Saturday, December 26, 2015

DEADLY DUO (1962)


The first thing to notice about this film, released in early 1962, is the seemingly stock opening music with prominent xylophone. It may remind you of a Hanna-Barbera cartoon. This is the exact music used in parody skits of old movies. The production budget is not terribly embarrassing with enough location shooting and believable interior sets for realism. But it is an old premise of good and evil twins, played by Marcia Henderson. I was a little uncertain who the deadly duo was. One twin is a well behaved widow raising her young son. Not deadly. The blonde, conniving evil twin is married to Robert Lowry, the perennial bad guy who, in this film, looks particularly sleazy in a black blazer, open collar shirt with a white ascot. Drink in hand. Got it. This is the duo.

Good twin’s husband was killed in a racing accident. He was to be the heir to a mega industry’s throne. His mother, Irene Tedrow, is the CEO. She wants good twin’s little boy to be the future heir and feels he should be tailored in the States, by her side, and not in Acapulco. She and her attorney want struggling LA attorney, handsome Craig Hill, to bring him back. Close your eyes and Hill may turn into Bob Cummings. Their voice quality is shared. He is repulsed by the idea of buying her a grandson and refuses. We next see him checking in at a hotel. The 50k he will be paid reminded him how much he misses Acapulco. 



Naturally, good twin rejects the absurd idea and Hill is shown the door. But Hill and good twin hit it off on their second meeting. Hill has a natural rapport with her son. After getting off to a rocky start, they like each other. Henderson is believable as the good twin but her cliché acting and blonde wig as the bad twin does not come off as well. 

Lowry double-crosses good twin. Did not see that coming. He convinces her to take a restful day to herself so he can tamper with her car and lie to Hill that good twin has changed her mind and is willing to sign the papers to send her son back to Tedrow. A confused Hill blasts away to the house in his cool 1961 Thunderbird rental car. A scene that is repeated about four times in the film. The bad twin awaits in good twin’s brunette wig and signs the papers. Hill does not question her sudden change of heart but is visibly angry at her. And she has such a nice little boy.
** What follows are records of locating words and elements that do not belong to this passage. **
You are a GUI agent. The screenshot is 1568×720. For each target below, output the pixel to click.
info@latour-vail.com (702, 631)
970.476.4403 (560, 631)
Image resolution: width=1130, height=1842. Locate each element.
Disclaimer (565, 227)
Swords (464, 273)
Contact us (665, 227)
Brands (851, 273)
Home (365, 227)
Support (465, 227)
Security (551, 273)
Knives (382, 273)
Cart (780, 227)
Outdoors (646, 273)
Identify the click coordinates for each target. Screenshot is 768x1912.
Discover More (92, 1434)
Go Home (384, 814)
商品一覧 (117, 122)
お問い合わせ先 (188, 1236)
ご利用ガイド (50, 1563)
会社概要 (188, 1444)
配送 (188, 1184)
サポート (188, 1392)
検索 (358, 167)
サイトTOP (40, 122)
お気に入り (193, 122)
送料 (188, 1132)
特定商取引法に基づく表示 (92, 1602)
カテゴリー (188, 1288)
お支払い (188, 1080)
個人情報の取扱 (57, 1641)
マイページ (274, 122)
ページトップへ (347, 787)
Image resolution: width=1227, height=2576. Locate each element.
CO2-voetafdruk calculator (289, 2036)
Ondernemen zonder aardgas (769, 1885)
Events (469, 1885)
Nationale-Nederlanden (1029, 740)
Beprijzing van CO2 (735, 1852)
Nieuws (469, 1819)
Head-strong Tedrow, with her attorney in tow, fly to Mexico after the attorney’s phone conversation with Hill suggests there is a problem with accepting her offer. Upon arrival at the airport, they see Lowry tampering with good twin’s car. How this is possible I do not know, but it is incredible timing on their part. I am surprised they even recognize him. The local police are also aware of this (oh, come on!) and all three decide to fake good twin’s accident. Lowry and bad twin are confident they will inherit 500k from her sister’s will. With all parties present, good twin walks into the room. Bad twin is stunned. Lowry a tad queasy.

The ending is a contrived happy one as everyone is now pleased with each other. The boy can stay with mom and Hill loses 50k in a flash. His trustworthy handling of the affair, however, endears him to the attorney. Maybe “The Deadly In-Law” would have been a more accurate title.